To meet the demands of high performance and small feature sizes of electronic products, three-dimensional integrated circuit (3DIC) technology is proposed as a promising way to overcome Moore’s law. However, the miniaturization of electronic products may bring about the serious heat issues. Because the higher temperature induced by Joule heating effect will make the electronic products quickly fail. To effectively remove heat, a temperature gradient must be established across the solder joint ; the temperature gradient would also cause the thermomigration of elements, and it finally leads to failure in Pb-free microbumps. Therefore, it is critical to understand the behavior of thermomigration of microbump .
Cobalt has been regarded as a promising candidate for under bump metallization (UBM) material, In this study, a Co/SnAg/Co sandwich structure was used to investigate the microstructure evolution and interfacial reaction of IMC in solid-state micro-scale solders under a thermal gradient of 2220 K/cm.

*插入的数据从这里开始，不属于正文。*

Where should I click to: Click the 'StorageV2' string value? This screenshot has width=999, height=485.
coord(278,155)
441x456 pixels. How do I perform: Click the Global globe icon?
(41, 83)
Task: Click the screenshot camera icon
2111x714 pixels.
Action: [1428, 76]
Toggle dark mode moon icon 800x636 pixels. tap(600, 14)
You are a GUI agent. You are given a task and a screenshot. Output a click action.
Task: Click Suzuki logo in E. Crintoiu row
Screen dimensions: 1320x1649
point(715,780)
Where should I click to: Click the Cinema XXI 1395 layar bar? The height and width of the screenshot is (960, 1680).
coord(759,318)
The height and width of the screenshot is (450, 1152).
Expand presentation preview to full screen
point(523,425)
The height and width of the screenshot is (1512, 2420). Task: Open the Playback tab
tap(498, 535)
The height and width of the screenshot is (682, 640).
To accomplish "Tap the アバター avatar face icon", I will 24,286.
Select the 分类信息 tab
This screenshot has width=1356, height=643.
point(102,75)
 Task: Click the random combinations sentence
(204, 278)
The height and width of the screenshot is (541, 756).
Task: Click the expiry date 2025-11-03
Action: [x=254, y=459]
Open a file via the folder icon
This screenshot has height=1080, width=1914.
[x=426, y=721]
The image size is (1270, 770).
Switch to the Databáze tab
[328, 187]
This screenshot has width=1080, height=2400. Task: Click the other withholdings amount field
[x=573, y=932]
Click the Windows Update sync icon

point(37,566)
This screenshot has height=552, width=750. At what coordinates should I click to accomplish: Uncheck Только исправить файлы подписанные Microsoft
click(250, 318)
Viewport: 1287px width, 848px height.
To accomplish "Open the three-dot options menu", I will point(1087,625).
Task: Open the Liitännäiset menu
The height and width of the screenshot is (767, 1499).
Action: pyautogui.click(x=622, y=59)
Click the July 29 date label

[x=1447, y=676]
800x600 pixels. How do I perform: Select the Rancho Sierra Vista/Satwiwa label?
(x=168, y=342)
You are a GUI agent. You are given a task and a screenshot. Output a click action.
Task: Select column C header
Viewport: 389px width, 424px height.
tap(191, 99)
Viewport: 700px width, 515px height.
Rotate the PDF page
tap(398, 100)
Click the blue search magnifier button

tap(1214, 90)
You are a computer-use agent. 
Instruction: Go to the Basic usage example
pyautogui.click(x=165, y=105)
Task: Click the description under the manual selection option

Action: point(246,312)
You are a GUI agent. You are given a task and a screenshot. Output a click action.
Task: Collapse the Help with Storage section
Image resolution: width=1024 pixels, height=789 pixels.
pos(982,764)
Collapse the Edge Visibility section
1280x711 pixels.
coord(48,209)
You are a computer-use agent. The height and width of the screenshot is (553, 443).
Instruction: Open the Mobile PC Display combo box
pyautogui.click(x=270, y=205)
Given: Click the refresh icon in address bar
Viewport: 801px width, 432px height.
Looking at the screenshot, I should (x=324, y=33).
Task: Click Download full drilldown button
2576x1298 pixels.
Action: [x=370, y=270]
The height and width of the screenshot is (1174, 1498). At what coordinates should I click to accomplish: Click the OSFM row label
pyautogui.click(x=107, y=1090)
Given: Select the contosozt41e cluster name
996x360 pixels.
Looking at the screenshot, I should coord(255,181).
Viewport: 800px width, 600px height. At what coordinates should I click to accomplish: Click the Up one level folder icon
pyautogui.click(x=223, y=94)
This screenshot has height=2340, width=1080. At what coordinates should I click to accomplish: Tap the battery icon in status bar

The results found that Co atoms would not be driven by thermal gradient of 2220 K/cm, and the dominate diffusing species under this thermal gradient is Sn. Sn atoms were observed to move toward the hot end during test period between 0-150 h, leading to mass protrusion on the hot end and voids formation at the cold end. In addition, due to the protrusion of Sn on the hot end, the interface growth of CoSn3 at the hot end were retarded and no significant difference of IMC thickness was found at the hot and cold interface. With increasing thickness of IMC at both interfaces, temperature gradient gradually decreases. While the temperature gradient is lower than 1000 K/cm , thermomigration of Sn stopped and growth rate of IMC triggered by chemical potential gradient become fast.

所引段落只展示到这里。